Reúne, no máximo, algumas centenas de ativistas, em cada uma das maiores
capitais. As críticas que recebem são constantes, nas redes sociais: por
legitimarem a violência; por se julgarem heróis e superiores; por não
dialogarem. Mas cada novo ato de violência policial parece ressuscitar sua
legitimidade.
Há aqui algo que
deveria alegrar a velha geração: consciência de classe. A agressão ao coronel
Reynaldo Rossi devastou a popularidade do black-bloc por alguns dias, nas redes
sociais. Era comum ver mensagens de ira contra eles, mesmo nos comentários das
comunidades dos Facebook que os apoiam. Mas isso se desfez após o assassinato
do garoto Douglas. Nos últimos meses, em meio ao debate, um poema do marxista
Bertolt Brecht foi citado inúmeras vezes, por quem se julga anarquista: “Diz-se
violento o rio, que tudo arrasta; mas não as margens, que o oprimem…”.
IV.
Não há problema
algum em que as culturas políticas anticapitalistas sejam muito distintas entre
si: a longo prazo, esta diversidade pode ser uma riqueza. Mas, numa época de
crises e instabilidades um pré-requisito para a sobrevivência e o futuro é
saber identificar ameaças comuns. Estamos todos, neste momento preciso, sob uma
delas.
Armou-se uma
cilada. As grandes mobilizações de junho refluíram e não parece possível retomá-las, ao menos no
momento. O ataque aos símbolos do capitalismo, promovido pelos black-blocs, não
é eficaz contra o sistema, ao menos por enquanto. Não há razões para duvidar
das pesquisas de opinião, segundo as quais 95% da população
opõem-se a estes atos. Recua rapidamente, além disso, o apoio ao próprio
sentido das manifestações. Em junho, em São Paulo, 89% eram a favor delas; em
poucos meses, este índice caiu para 66%.
A polícia e a mídia
perceberam a oportunidade. Na madrugada desta terça-feira (29/10), mais um
garoto foi morto por PMs em São Paulo, em circunstâncias muito
semelhantes às de Douglas. Pouco mais tarde, mais uma manifestação de protesto
ocorreu. Nas próximas horas, os meios de comunicação que (ainda) dominam,
voltarão a associar “manifestantes” e “protesto” a “vandalismo”, “saques” e
“quebra-quebras”.
Está se consumando,
rapidamente, o cenário desastroso previsto por Luís Nassif. Ele pode dar-se
tanto como tragédia (na forma de um novo morticínio “corretivo” contra a
periferia, semelhante ao de 2006) quanto como drama arrastado (um longo
sangramento dos movimentos sociais de todos os tipos, até que percam legitimidade
junto à maioria e tornem-se impotentes para influir em 2014, que será decisivo
para o futuro do país).
Ser incapaz de
mudar de tática revelaria inteligência reduzida – como a das moscas que se
batem contra o vidro, recuando a cada choque mas insistindo no mesmo trajeto,
condenado de antemão. É preciso buscar outros caminhos, e esta responsabilidade
cabe a todos, solidariamente.
Para que todos
sejamos capazes de escapar à cilada, ninguém pode ser humilhado. Haverá muito
tempo para os debates político-ideológicos entre as várias culturas
anticapitalistas e suas nuances – mas insistir neles agora seria desastroso
para todos.
A violência
simbólica nas manifestações precisa refluir, rapidamente. Como os black-blocs
não estão inseridos nos debates que outros coletivos travam costumeiramente
entre si, será decisiva para isso a ação de grupos que souberam manter diálogo
com eles – em especial o Movimento Passe Livre (MPL), um caso notável, por
ligar-se simultaneamente às duas culturas políticas de esquerda. Mas este
silêncio da tática do bloco negro não pode (inclusive para que funcione)

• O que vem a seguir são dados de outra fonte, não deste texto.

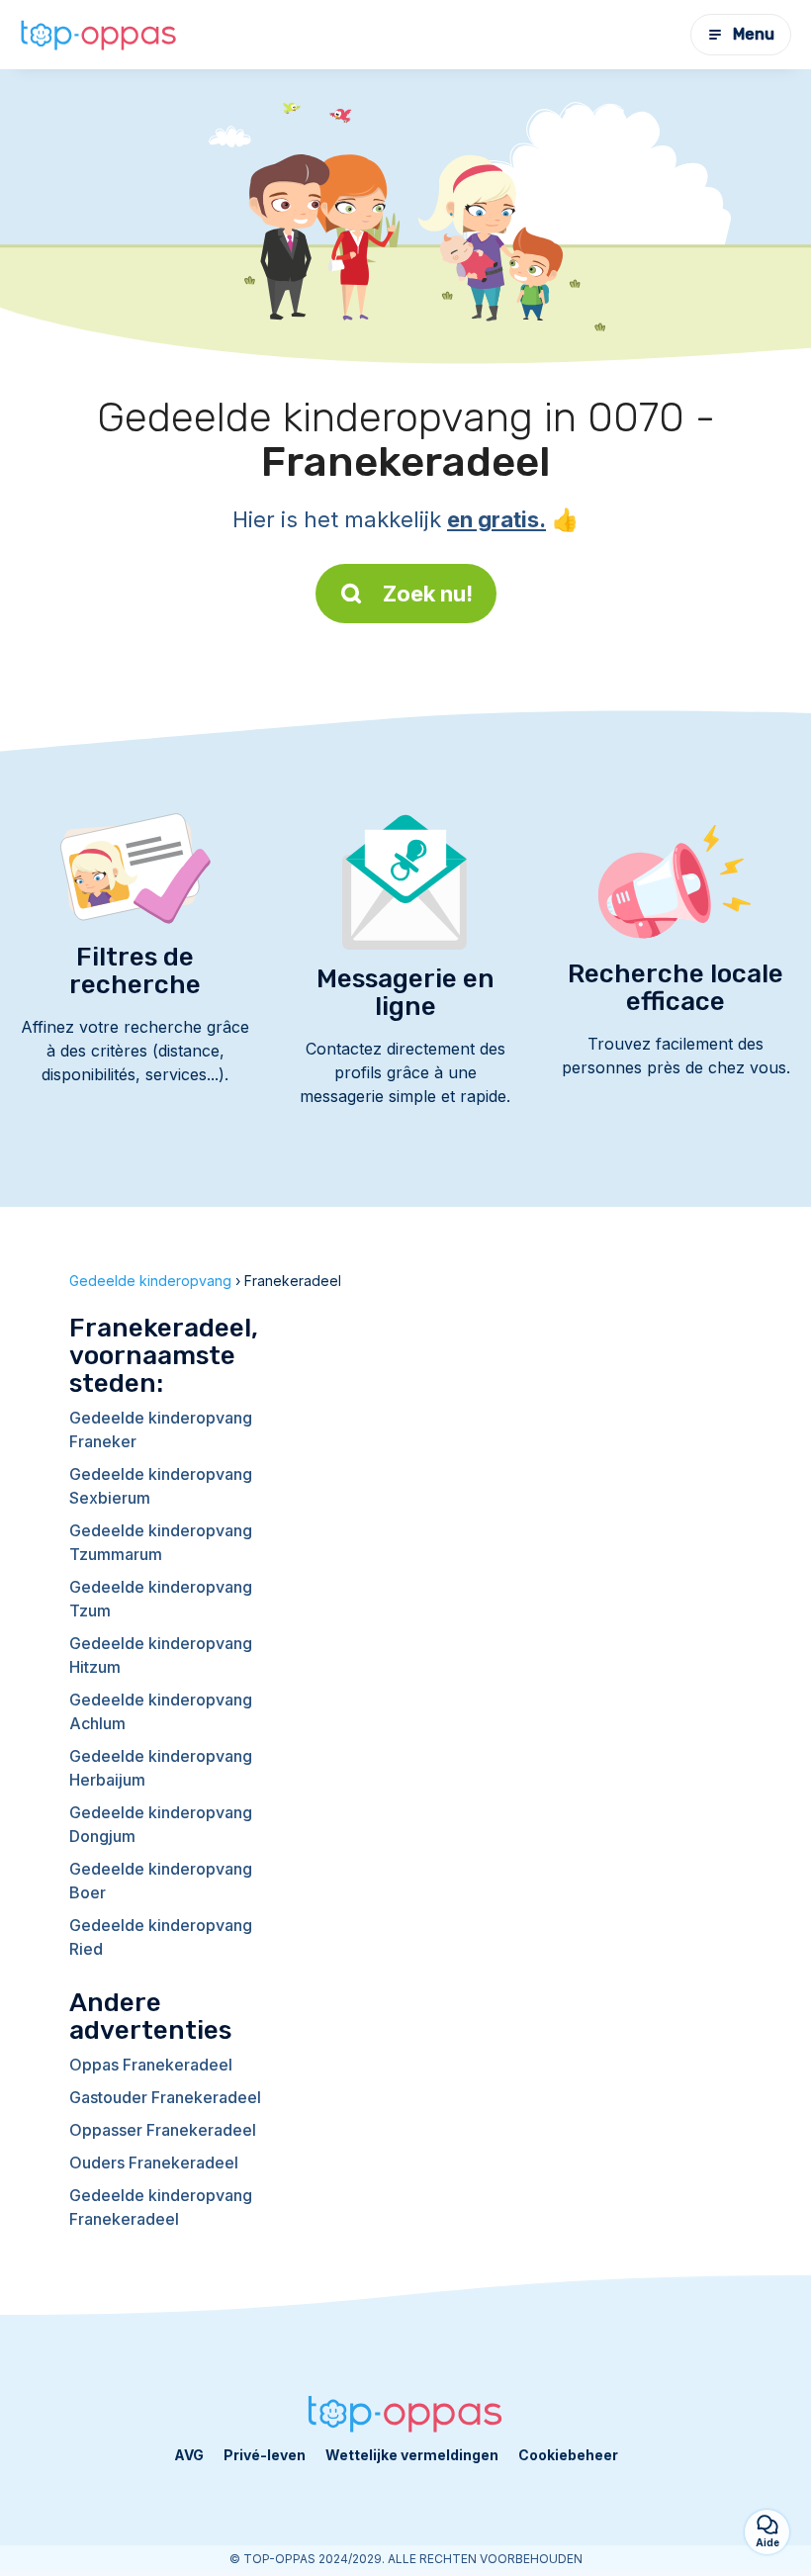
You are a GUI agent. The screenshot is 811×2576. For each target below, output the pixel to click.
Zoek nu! (428, 593)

significar que foram derrotados. Ao contrário, deve abrir espaço para
incorporá-los ao debate.
São Paulo e Rio
estão em sintonia, desde junho: as mesmas lutas, repressão, esperanças e
angústias. A grande manifestação preparada pelos cariocas para a próxima
quinta-feira (31/10), contra a violência policial e prisões arbitrárias das
últimas semanas pode ser um ponto de virada. Uma resposta semelhante às de
17/6, quando milhares demonstraram que as ruas, geridas autonomamente, podem
ser um espaço “sem polícia e sem violência”.